Rescale the data from the line with "Perros Deportivos (289, 2116)" through the end of the data. Write out every one of those lines, including the ones without coordinates, and multiply each number in the coordinate pairs by 2.1, rounding to whole numbers with halves going up.
★ ★ ★ ★
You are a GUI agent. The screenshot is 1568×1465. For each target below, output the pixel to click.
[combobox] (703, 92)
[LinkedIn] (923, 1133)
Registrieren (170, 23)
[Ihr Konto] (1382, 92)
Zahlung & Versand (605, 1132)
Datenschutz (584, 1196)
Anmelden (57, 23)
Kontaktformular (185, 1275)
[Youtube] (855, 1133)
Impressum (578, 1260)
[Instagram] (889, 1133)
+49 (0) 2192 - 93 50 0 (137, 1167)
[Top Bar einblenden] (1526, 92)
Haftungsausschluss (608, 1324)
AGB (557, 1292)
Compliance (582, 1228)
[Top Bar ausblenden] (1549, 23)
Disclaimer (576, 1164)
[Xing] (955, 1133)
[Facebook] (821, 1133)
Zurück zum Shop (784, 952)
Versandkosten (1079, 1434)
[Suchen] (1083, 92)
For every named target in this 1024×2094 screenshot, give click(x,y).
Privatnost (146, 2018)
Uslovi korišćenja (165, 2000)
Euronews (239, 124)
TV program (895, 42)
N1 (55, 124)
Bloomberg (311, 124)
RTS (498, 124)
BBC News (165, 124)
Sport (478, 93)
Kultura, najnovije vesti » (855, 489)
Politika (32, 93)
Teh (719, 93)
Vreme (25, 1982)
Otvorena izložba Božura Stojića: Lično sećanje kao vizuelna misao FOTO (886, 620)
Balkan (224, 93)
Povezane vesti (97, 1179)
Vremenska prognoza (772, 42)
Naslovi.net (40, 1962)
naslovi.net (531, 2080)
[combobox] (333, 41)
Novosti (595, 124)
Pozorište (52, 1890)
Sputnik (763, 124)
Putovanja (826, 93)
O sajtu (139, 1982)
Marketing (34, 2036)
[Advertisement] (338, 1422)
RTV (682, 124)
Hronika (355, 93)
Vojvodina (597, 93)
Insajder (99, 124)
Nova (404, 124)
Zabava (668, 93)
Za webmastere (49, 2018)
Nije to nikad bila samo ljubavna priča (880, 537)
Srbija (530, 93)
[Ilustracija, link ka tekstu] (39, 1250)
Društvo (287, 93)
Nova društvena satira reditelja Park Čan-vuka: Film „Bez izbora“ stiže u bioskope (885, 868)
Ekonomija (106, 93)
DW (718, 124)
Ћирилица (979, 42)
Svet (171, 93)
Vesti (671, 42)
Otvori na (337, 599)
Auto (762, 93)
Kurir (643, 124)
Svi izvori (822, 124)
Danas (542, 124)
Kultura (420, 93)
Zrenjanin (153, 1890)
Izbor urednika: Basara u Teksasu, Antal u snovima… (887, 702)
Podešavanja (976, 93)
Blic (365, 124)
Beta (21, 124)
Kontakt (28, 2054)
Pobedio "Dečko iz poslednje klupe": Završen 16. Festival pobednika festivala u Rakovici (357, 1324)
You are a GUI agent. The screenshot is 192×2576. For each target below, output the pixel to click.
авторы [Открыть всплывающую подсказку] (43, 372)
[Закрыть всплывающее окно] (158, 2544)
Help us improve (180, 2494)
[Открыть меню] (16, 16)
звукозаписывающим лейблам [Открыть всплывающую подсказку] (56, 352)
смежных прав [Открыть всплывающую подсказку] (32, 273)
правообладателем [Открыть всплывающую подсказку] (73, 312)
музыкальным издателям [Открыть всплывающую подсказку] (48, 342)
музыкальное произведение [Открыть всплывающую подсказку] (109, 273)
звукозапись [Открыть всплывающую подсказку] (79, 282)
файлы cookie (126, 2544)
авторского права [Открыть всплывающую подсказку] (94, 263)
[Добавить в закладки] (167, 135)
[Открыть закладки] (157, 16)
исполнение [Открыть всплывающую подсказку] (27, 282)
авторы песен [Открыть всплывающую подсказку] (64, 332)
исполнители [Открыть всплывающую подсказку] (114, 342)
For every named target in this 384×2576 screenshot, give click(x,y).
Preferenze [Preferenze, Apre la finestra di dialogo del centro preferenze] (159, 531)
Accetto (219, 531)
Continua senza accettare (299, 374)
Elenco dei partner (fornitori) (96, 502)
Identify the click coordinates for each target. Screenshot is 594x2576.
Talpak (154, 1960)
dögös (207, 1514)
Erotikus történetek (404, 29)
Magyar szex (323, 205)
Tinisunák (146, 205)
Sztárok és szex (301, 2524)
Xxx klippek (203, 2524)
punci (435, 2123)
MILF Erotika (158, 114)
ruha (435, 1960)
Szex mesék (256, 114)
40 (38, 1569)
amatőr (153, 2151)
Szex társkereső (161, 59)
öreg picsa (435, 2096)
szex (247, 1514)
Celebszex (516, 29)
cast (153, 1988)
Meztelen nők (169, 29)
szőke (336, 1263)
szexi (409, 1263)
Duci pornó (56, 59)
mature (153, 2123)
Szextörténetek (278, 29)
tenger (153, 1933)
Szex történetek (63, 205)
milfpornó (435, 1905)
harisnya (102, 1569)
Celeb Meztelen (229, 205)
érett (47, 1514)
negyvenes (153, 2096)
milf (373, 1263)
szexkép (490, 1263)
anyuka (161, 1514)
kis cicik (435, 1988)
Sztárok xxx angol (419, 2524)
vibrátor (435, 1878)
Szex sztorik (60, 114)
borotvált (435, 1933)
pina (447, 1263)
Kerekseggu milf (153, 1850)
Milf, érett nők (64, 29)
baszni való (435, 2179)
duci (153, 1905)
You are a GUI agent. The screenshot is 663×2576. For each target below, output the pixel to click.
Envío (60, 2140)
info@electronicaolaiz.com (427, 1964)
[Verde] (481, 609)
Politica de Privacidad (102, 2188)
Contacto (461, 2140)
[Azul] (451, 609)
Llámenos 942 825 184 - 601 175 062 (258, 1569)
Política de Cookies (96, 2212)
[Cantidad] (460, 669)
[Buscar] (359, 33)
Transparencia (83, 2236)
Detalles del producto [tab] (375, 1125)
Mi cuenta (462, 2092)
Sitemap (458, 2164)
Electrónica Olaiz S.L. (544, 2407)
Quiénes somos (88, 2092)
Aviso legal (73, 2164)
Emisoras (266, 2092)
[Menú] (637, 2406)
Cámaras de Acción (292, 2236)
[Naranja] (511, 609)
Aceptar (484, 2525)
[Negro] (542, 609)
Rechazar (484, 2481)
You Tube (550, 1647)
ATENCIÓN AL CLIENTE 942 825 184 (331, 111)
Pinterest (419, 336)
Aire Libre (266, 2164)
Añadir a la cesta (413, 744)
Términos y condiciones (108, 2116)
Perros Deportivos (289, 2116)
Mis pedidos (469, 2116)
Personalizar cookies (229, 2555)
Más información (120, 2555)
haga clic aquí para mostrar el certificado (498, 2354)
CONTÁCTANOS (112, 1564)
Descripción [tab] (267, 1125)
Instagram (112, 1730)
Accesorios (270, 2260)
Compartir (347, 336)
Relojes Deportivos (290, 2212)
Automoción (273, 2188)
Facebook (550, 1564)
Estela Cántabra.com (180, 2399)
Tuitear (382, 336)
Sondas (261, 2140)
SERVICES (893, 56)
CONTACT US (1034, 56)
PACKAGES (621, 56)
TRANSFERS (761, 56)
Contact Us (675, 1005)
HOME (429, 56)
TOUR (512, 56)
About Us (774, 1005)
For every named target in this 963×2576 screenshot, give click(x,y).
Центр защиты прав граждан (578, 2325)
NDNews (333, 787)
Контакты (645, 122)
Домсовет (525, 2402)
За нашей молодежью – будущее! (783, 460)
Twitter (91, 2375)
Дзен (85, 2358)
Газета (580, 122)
★ ★ ★ ★
** Response to this exercise **
Perros Deportivos (607, 4444)
Mis pedidos (985, 4444)
Personalizar cookies (481, 5366)
Más información (252, 5366)
haga clic aquí para mostrar el certificado (1046, 4943)
CONTÁCTANOS (235, 3284)
Descripción [tab] (561, 2363)
Instagram (235, 3633)
Accesorios (567, 4746)
Compartir (729, 706)
Relojes Deportivos (609, 4645)
Automoción (573, 4595)
Facebook (1155, 3284)
Estela Cántabra.com (378, 5038)
Tuitear (802, 706)
Sondas (548, 4494)
SERVICES (1875, 118)
CONTACT US (2171, 118)
PACKAGES (1304, 118)
TRANSFERS (1598, 118)
Contact Us (1418, 2111)
HOME (901, 118)
TOUR (1075, 118)
About Us (1625, 2111)
For every named target in this 963×2576 screenshot, give click(x,y).
Центр защиты прав граждан (1214, 4883)
NDNews (699, 1653)
Контакты (1355, 256)
Домсовет (1103, 5044)
За нашей молодежью – будущее! (1644, 966)
Twitter (191, 4988)
Дзен (179, 4952)
Газета (1218, 256)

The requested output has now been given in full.